Exercise aim: Exclude the images, then return every line below exactly as written.
----
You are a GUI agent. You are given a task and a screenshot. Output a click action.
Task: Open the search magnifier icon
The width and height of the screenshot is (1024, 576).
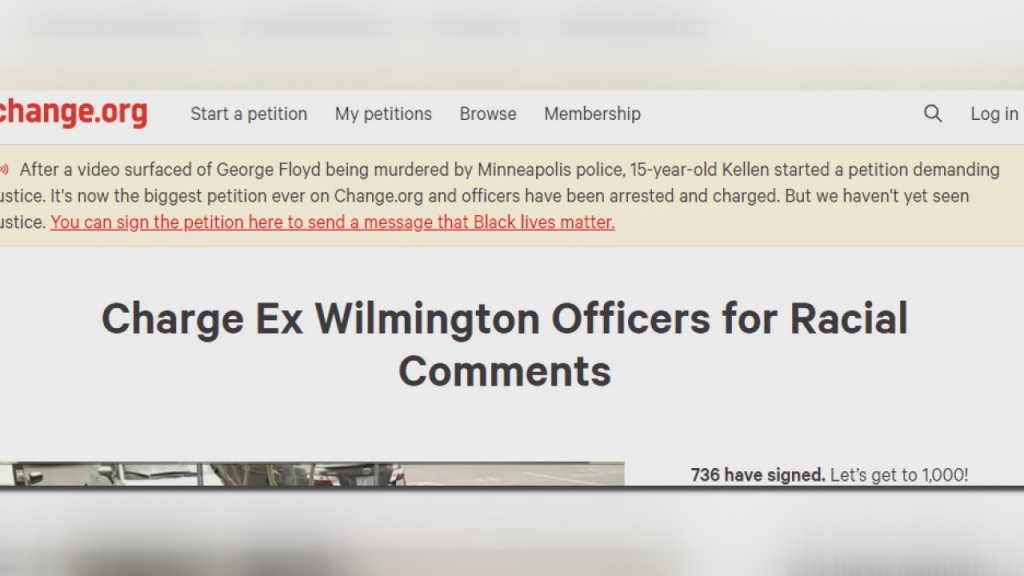pyautogui.click(x=933, y=114)
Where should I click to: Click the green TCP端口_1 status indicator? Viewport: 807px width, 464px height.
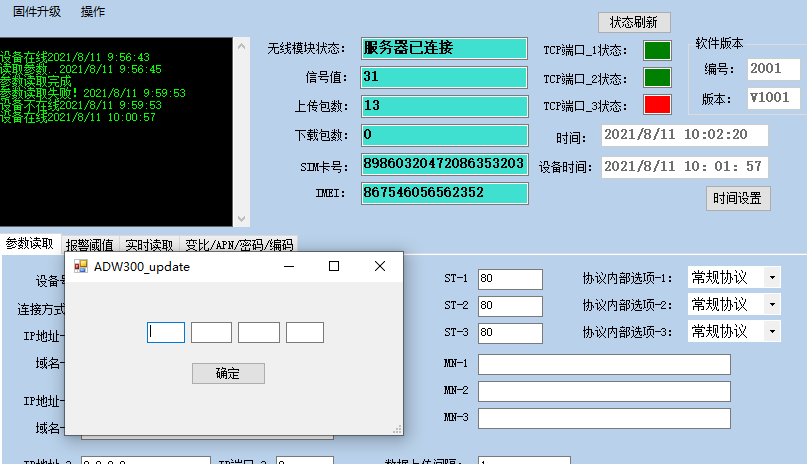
----
Task solution:
You are a GUI agent. You are given a task and a screenshot. Output a click action.
Task: Open the search magnifier icon
The width and height of the screenshot is (1024, 576).
pyautogui.click(x=933, y=114)
Where should I click to: Click the green TCP端口_1 status indicator? Viewport: 807px width, 464px height.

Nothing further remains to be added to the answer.